Individual accounts may not be as lucrative as extorting an entire business, but they remain popular—and often all too easy—targets.
Just as roulette gamblers have their favourite numbers, many consumers reuse passwords across multiple websites. Attackers deploy bots to automate their attacks against a wide variety of sites, typically using passwords from other compromised sites across the internet. Once in, they drain personal funds and launder money at will.
Data protection and regulation
One of the biggest risks to online gambling sites is data protection and security guidelines. The immediate commercial impact of losing cash or personal data may pale in comparison to regulator fines and reputational damage.
So the industry should just follow the rules, right? Except the rules can be quite vague. For example, the EU’s General Data Protection Regulation (GDPR) requires ‘appropriate’ measures to be put in place to protect consumer data. It can cost a lot of time and money figuring out what ‘appropriate’ means for each business.

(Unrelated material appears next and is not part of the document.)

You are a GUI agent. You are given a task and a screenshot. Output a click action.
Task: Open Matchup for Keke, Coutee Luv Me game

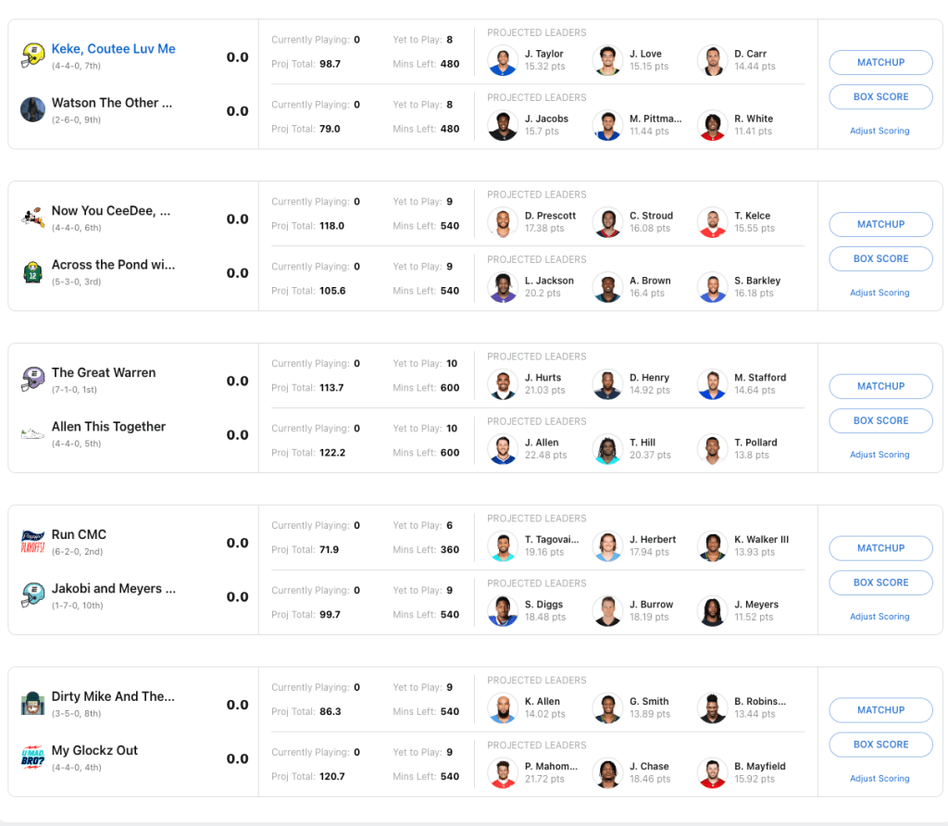click(880, 62)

ISO 27001 is not much clearer. The internationally recognised security standard provides a framework to review risks and assign controls. But what controls each business implements is up to them. That’s a lot of room for risk. And ISO 27001 compliance, whatever that means, doesn’t match up to more technical standards, such as those of the USA’s National Institute of Standards and Technology (NIST).
Regardless, the remote gambling industry remains under intense scrutiny—and the punishments for cybersecurity slip ups will likely only get more severe.
How should the gambling industry respond?
Ultimately, gambling sites have a responsibility to protect their customers’ data. Box ticking won’t protect businesses; only robust security will.
Regulators recognise the current standards are insufficient and are expected to develop more specific cybersecurity guidelines. Businesses can invest in security experts to get ahead of the curve and make informed decisions that balance cybersecurity and regulatory risk with commerciality.
Online betting companies should build in security by design principles when developing apps and online systems. Apps should be built with intrusion protection, customer verification and the latest mobile security standards from the beginning—not as a bolt-on.
Two-factor authentication can help limit account hijacking, although this must be balanced alongside the likely impact on user experience (and therefore profits). Sites can also prevent customers from setting up accounts with common, weak and leaked passwords.
Gambling is a risky business, but the jackpot is too big to ignore, for criminals and legitimate businesses alike. Either way, the odds are stacked against companies which allow users to lose more than they stake.